Directions: Every record must be retyped exactly as it reads.

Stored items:
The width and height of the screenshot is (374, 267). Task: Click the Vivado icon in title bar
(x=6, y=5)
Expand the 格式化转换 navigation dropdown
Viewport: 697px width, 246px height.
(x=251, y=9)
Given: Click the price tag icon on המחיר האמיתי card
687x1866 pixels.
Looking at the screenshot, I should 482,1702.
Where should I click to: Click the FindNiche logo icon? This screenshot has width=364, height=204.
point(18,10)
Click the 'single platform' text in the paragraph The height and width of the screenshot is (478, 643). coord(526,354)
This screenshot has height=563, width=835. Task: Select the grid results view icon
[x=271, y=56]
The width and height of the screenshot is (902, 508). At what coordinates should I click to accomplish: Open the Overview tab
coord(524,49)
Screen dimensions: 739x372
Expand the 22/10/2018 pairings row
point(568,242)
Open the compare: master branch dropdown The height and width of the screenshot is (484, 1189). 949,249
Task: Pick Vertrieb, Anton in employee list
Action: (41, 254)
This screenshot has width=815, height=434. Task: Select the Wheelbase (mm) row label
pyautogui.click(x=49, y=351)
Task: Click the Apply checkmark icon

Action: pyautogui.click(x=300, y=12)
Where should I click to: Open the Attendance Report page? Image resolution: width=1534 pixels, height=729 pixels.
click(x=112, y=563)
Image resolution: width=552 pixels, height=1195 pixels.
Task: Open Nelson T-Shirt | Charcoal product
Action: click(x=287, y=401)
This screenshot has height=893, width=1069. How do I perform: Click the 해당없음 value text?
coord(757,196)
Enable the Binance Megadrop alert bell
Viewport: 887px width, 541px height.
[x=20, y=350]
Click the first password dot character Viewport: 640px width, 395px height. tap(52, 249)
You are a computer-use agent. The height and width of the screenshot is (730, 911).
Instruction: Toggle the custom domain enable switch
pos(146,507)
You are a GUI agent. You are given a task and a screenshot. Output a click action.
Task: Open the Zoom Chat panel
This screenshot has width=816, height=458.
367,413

Exercise solution:
The width and height of the screenshot is (374, 267). Task: Click the Vivado icon in title bar
(x=6, y=5)
Expand the 格式化转换 navigation dropdown
Viewport: 697px width, 246px height.
(x=251, y=9)
Given: Click the price tag icon on המחיר האמיתי card
687x1866 pixels.
Looking at the screenshot, I should 482,1702.
Where should I click to: Click the FindNiche logo icon? This screenshot has width=364, height=204.
point(18,10)
Click the 'single platform' text in the paragraph The height and width of the screenshot is (478, 643). coord(526,354)
This screenshot has height=563, width=835. Task: Select the grid results view icon
[x=271, y=56]
The width and height of the screenshot is (902, 508). At what coordinates should I click to accomplish: Open the Overview tab
coord(524,49)
Screen dimensions: 739x372
Expand the 22/10/2018 pairings row
point(568,242)
Open the compare: master branch dropdown The height and width of the screenshot is (484, 1189). 949,249
Task: Pick Vertrieb, Anton in employee list
Action: (41, 254)
This screenshot has width=815, height=434. Task: Select the Wheelbase (mm) row label
pyautogui.click(x=49, y=351)
Task: Click the Apply checkmark icon

Action: pyautogui.click(x=300, y=12)
Where should I click to: Open the Attendance Report page? Image resolution: width=1534 pixels, height=729 pixels.
click(x=112, y=563)
Image resolution: width=552 pixels, height=1195 pixels.
Task: Open Nelson T-Shirt | Charcoal product
Action: click(x=287, y=401)
This screenshot has height=893, width=1069. How do I perform: Click the 해당없음 value text?
coord(757,196)
Enable the Binance Megadrop alert bell
Viewport: 887px width, 541px height.
[x=20, y=350]
Click the first password dot character Viewport: 640px width, 395px height. tap(52, 249)
You are a computer-use agent. The height and width of the screenshot is (730, 911).
Instruction: Toggle the custom domain enable switch
pos(146,507)
You are a GUI agent. You are given a task and a screenshot. Output a click action.
Task: Open the Zoom Chat panel
This screenshot has width=816, height=458.
367,413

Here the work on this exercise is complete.